_RECORDS PROVIDED_:
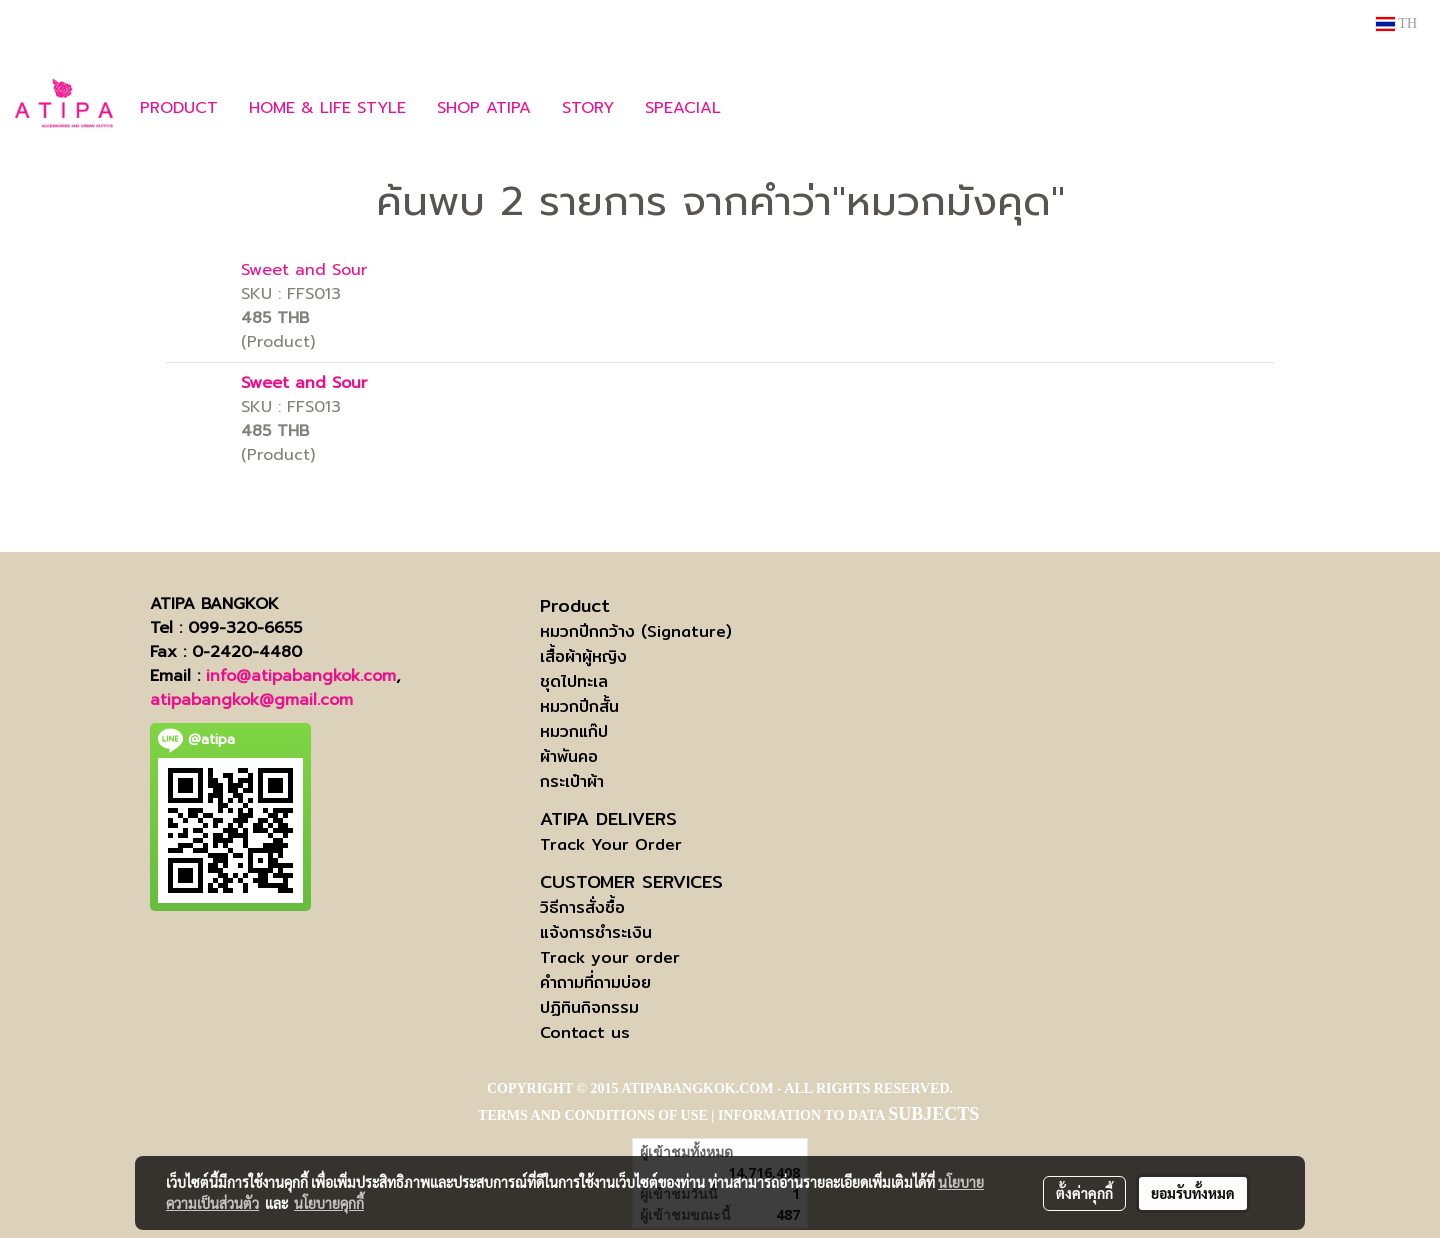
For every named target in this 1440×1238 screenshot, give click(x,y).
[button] (766, 108)
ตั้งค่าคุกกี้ (1084, 1193)
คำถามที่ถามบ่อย (595, 982)
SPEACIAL (683, 108)
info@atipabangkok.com (301, 676)
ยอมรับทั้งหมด (1193, 1193)
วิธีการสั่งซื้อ (582, 907)
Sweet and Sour (304, 270)
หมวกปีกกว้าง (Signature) (636, 631)
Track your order (610, 957)
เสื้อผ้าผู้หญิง (583, 656)
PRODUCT (179, 108)
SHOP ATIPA (484, 108)
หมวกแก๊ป (574, 731)
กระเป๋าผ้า (572, 781)
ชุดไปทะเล (574, 681)
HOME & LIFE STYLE (327, 108)
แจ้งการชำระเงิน (596, 932)
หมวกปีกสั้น (579, 706)
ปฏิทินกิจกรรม (589, 1007)
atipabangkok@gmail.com (251, 700)
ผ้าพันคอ (569, 756)
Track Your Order (611, 844)
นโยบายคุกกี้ (329, 1203)
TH (1396, 23)
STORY (588, 108)
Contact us (585, 1032)
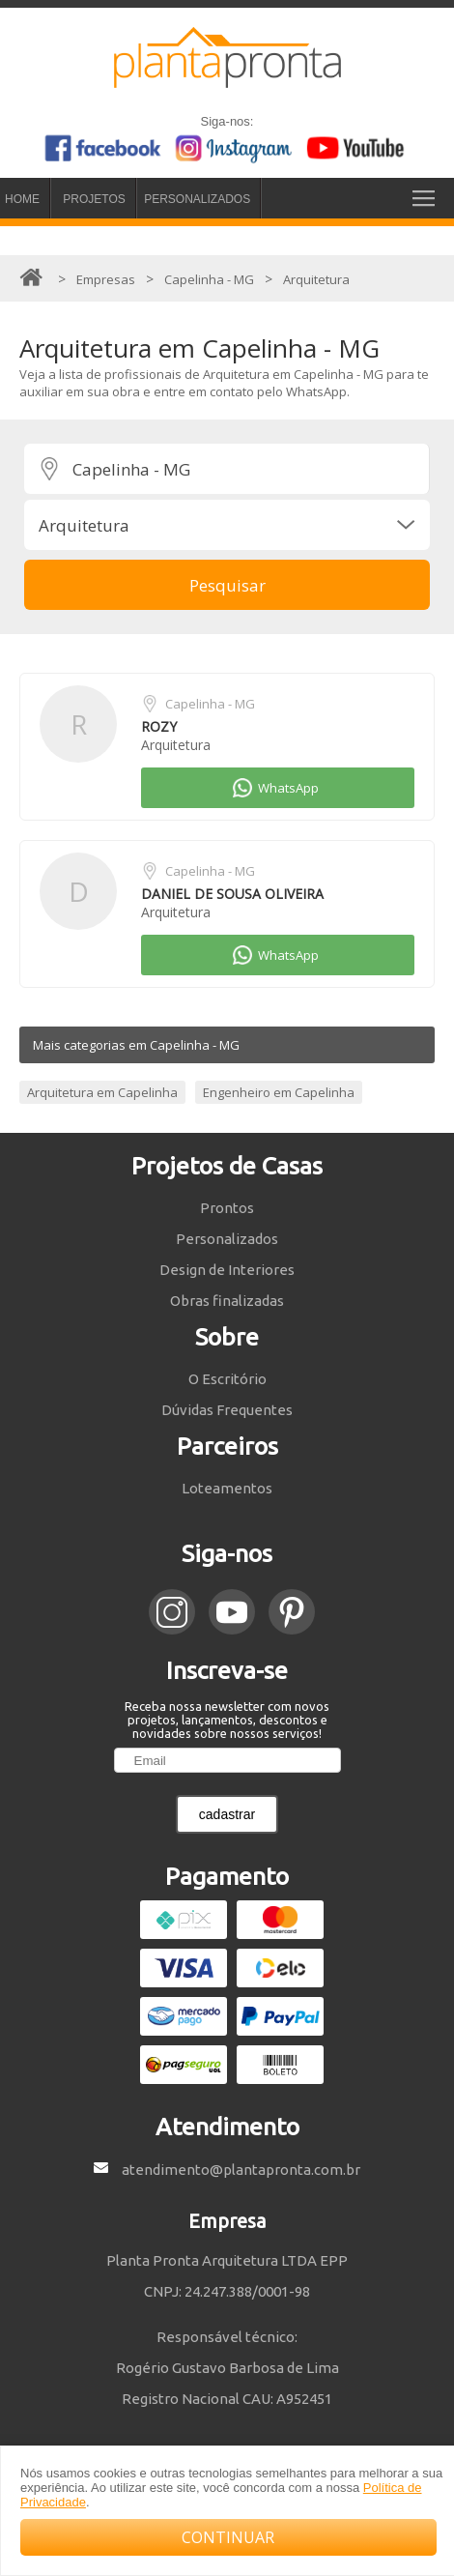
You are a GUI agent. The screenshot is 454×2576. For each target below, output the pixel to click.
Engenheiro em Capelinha (279, 1092)
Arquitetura (176, 745)
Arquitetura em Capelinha (102, 1092)
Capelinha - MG (210, 703)
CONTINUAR (228, 2537)
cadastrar (227, 1814)
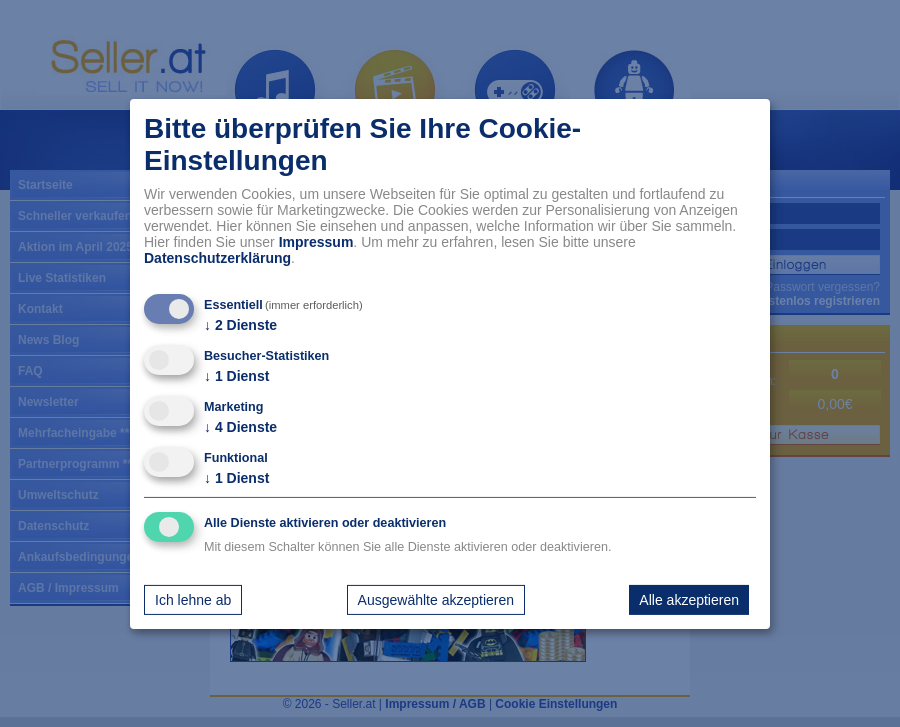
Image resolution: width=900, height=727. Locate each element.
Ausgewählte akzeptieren (436, 600)
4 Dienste (240, 427)
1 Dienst (236, 376)
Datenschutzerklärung (217, 258)
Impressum (316, 242)
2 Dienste (240, 325)
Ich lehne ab (193, 600)
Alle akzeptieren (689, 600)
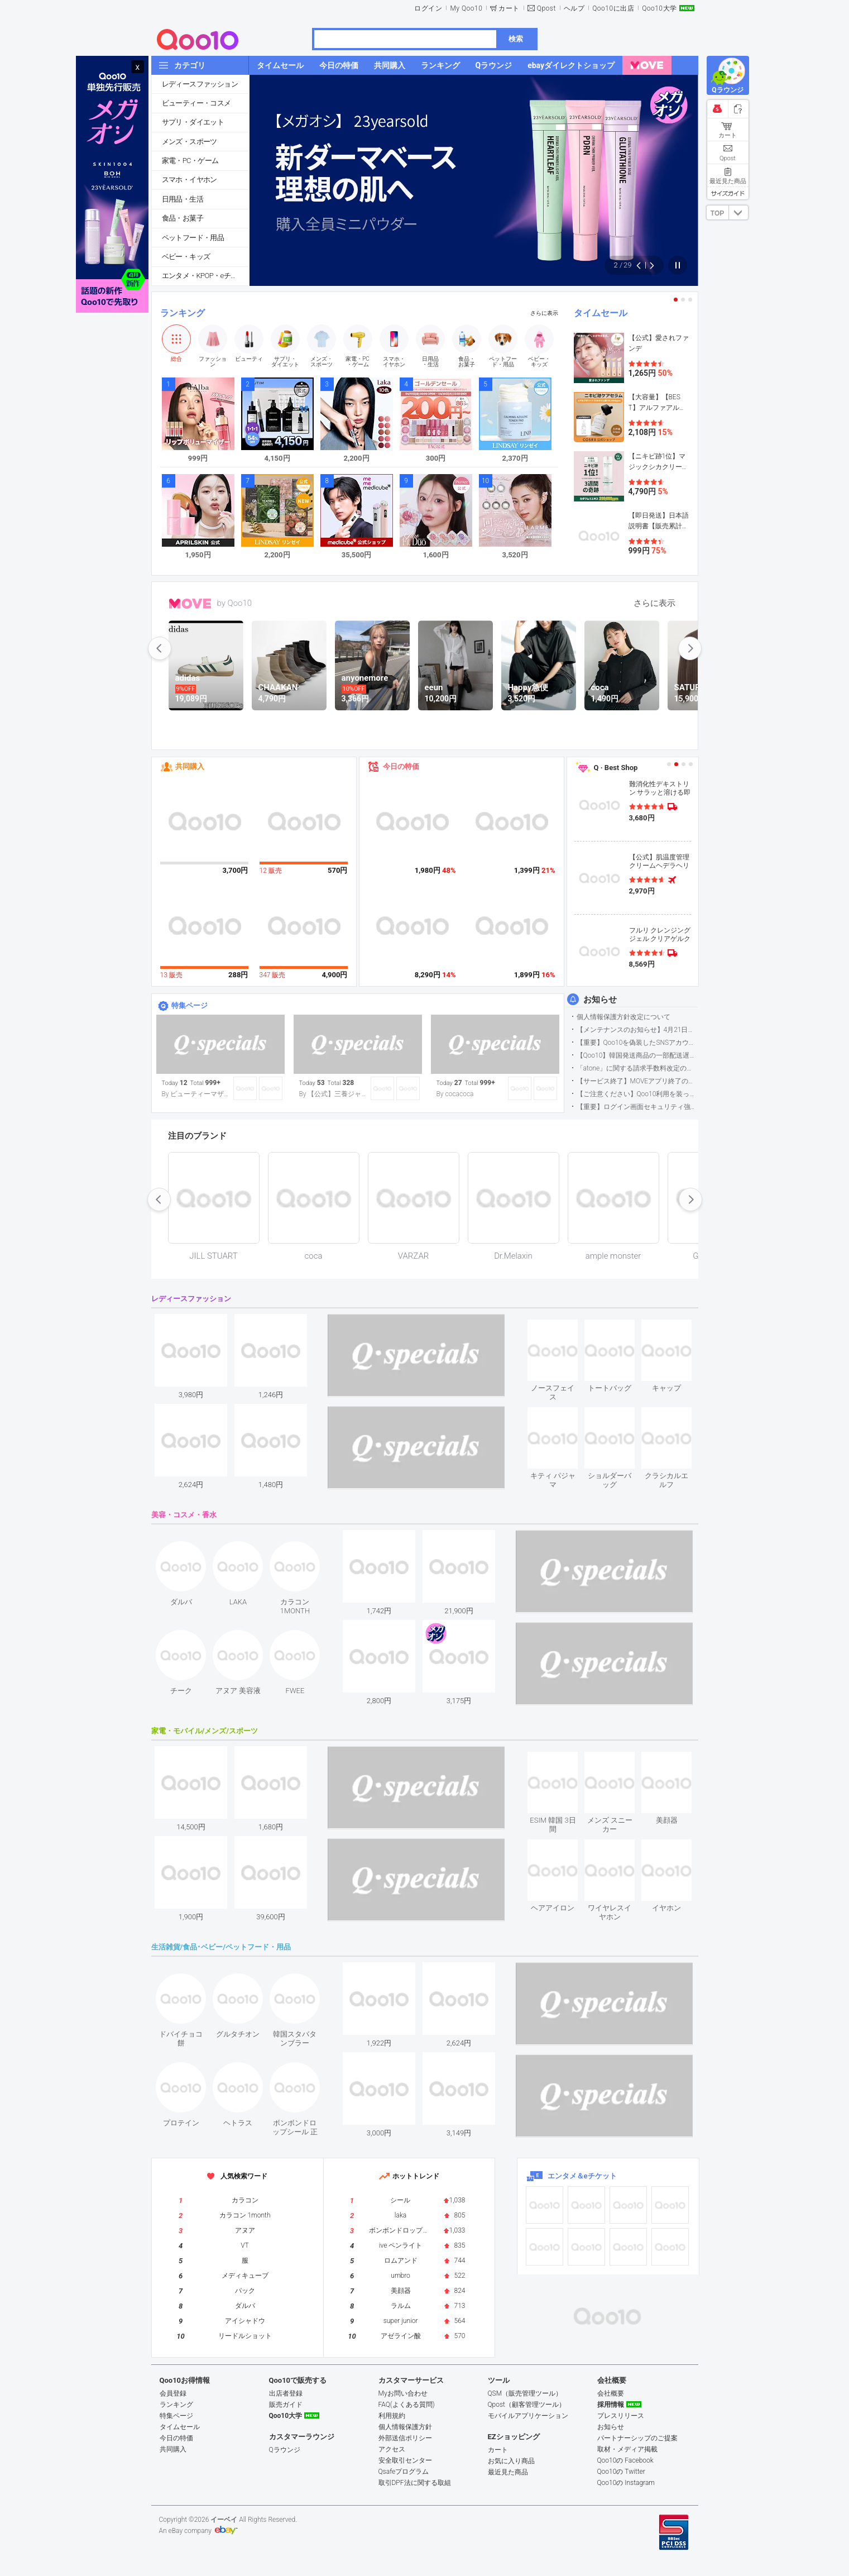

_GIVEN REQUEST_:
Locate every row above that contains the word "target", and copy each of those rows in full.

_ANSWER FOR THIS EXERCISE_:
For every named target in this 1440×1238 screenshot, give click(x,y).
You are a GUI agent. The screenshot is 454×2576. For each target below, output the pixel to click.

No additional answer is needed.